* [Selected text]
☆ ☆ ☆ ☆ ☆

Inspiration

As avid doomscrollers (Instagram-scrolling fanatics), one thing that came to mind when we imagined a product which combined video editing and social media was the Reddit Subway Surfer videos (Reference Video Here). Unlike other forms of social media content, these videos have three prominent features: a monotone AI-generated voice, Arial text overlay, and a gaming video running in the background. But in these videos, it's not the AI voice, storyline, or text type that hooks viewers- it's the gaming video. So we thought: how can we create a new auto-captioning system which will be more interesting, more engaging, and extremely helpful to users?

What it does

Introducing Captionify, an Adobe Express Add-On that will revolutionize your marketing and video-watching game. This new feature automatically interprets audio files and stylizes your captions to reflect the tone, pitch, and words used to convey your message. This not only saves social media influencers and marketing managers from the hassle of hand-captioning videos for hours on end, but this will also be of extreme help to our fellow humans! An intensity-based captioning system will help to make videos more accessible to those who may be unable to listen to audio. Engaging and accessible captions can also improve video retention, which will help individuals build their platform. Everyone needs to start from somewhere, and with the ease of Captionify, the time can be now.

How we built it

In order to interface Whisper AI with Adobe Express, we had to process the data through a complex series. Our add-on has a file upload button, which sends the code through HTML, then Perl, then into Python, where Whisper AI is accessed, then back into Perl, HTML, and finally to Adobe.

☆ ☆ ☆ ☆ ☆

* [Saved items from a collection]
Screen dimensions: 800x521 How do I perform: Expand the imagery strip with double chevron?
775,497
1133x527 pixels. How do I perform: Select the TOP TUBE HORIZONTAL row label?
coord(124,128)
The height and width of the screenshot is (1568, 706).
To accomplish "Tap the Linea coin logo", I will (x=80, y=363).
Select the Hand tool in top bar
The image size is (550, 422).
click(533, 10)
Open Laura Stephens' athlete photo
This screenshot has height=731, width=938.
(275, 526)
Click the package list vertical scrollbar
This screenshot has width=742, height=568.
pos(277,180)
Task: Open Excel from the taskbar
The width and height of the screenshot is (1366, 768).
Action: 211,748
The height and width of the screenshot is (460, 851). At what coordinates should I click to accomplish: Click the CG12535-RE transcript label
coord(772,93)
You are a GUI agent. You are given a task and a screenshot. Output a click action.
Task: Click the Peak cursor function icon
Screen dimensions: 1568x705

☆ ☆ ☆ ☆ ☆

* [Complete the following]
a) Output the stretch of the Captionify write-up from "What it does" through "can be now.", copied word for word.
b) According to the Captionify write-up, what are the three prominent features of the Reddit Subway Surfer videos?

* [Results by task]
a)
What it does

Introducing Captionify, an Adobe Express Add-On that will revolutionize your marketing and video-watching game. This new feature automatically interprets audio files and stylizes your captions to reflect the tone, pitch, and words used to convey your message. This not only saves social media influencers and marketing managers from the hassle of hand-captioning videos for hours on end, but this will also be of extreme help to our fellow humans! An intensity-based captioning system will help to make videos more accessible to those who may be unable to listen to audio. Engaging and accessible captions can also improve video retention, which will help individuals build their platform. Everyone needs to start from somewhere, and with the ease of Captionify, the time can be now.

b) A monotone AI-generated voice, Arial text overlay, and a gaming video running in the background.